- _Aim_
Reproduce verbatim the lines beginning with the one that contains "Task: Close the" and continuing through the final line of the records.

- _Records supplied_
• • • • • • •

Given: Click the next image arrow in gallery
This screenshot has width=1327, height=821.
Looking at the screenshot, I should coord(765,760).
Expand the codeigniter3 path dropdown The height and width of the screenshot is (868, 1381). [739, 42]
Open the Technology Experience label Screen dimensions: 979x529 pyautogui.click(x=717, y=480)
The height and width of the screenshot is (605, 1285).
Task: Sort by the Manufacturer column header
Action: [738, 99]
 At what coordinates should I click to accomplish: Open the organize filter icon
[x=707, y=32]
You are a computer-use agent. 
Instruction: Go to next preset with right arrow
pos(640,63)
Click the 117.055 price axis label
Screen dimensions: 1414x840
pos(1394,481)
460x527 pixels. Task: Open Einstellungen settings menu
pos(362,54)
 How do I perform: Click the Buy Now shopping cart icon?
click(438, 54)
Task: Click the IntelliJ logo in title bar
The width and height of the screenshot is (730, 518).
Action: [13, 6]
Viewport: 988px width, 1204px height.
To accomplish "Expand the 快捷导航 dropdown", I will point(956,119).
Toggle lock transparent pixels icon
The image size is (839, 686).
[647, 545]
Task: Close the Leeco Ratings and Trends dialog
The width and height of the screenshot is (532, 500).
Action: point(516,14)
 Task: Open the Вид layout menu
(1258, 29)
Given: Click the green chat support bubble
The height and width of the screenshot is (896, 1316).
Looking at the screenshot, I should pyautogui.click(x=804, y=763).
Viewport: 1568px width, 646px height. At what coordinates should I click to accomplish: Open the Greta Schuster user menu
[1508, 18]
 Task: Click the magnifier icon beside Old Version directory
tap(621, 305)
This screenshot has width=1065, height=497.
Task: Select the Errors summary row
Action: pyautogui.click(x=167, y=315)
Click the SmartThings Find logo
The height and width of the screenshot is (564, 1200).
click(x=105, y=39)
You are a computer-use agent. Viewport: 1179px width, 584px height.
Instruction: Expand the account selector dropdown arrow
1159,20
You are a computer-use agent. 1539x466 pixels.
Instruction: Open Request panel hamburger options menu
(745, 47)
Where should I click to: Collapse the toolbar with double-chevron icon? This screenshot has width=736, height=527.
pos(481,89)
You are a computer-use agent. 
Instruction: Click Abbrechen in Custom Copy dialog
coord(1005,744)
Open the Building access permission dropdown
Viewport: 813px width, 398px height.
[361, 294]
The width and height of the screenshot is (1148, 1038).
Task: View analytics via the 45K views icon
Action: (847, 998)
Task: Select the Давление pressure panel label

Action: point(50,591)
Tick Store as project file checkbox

• • • • • • •

- _Complete answer_
Task: Close the Leeco Ratings and Trends dialog
The width and height of the screenshot is (532, 500).
Action: point(516,14)
 Task: Open the Вид layout menu
(1258, 29)
Given: Click the green chat support bubble
The height and width of the screenshot is (896, 1316).
Looking at the screenshot, I should pyautogui.click(x=804, y=763).
Viewport: 1568px width, 646px height. At what coordinates should I click to accomplish: Open the Greta Schuster user menu
[1508, 18]
 Task: Click the magnifier icon beside Old Version directory
tap(621, 305)
This screenshot has width=1065, height=497.
Task: Select the Errors summary row
Action: pyautogui.click(x=167, y=315)
Click the SmartThings Find logo
The height and width of the screenshot is (564, 1200).
click(x=105, y=39)
You are a computer-use agent. Viewport: 1179px width, 584px height.
Instruction: Expand the account selector dropdown arrow
1159,20
You are a computer-use agent. 1539x466 pixels.
Instruction: Open Request panel hamburger options menu
(745, 47)
Where should I click to: Collapse the toolbar with double-chevron icon? This screenshot has width=736, height=527.
pos(481,89)
You are a computer-use agent. 
Instruction: Click Abbrechen in Custom Copy dialog
coord(1005,744)
Open the Building access permission dropdown
Viewport: 813px width, 398px height.
[361, 294]
The width and height of the screenshot is (1148, 1038).
Task: View analytics via the 45K views icon
Action: (847, 998)
Task: Select the Давление pressure panel label

Action: point(50,591)
Tick Store as project file checkbox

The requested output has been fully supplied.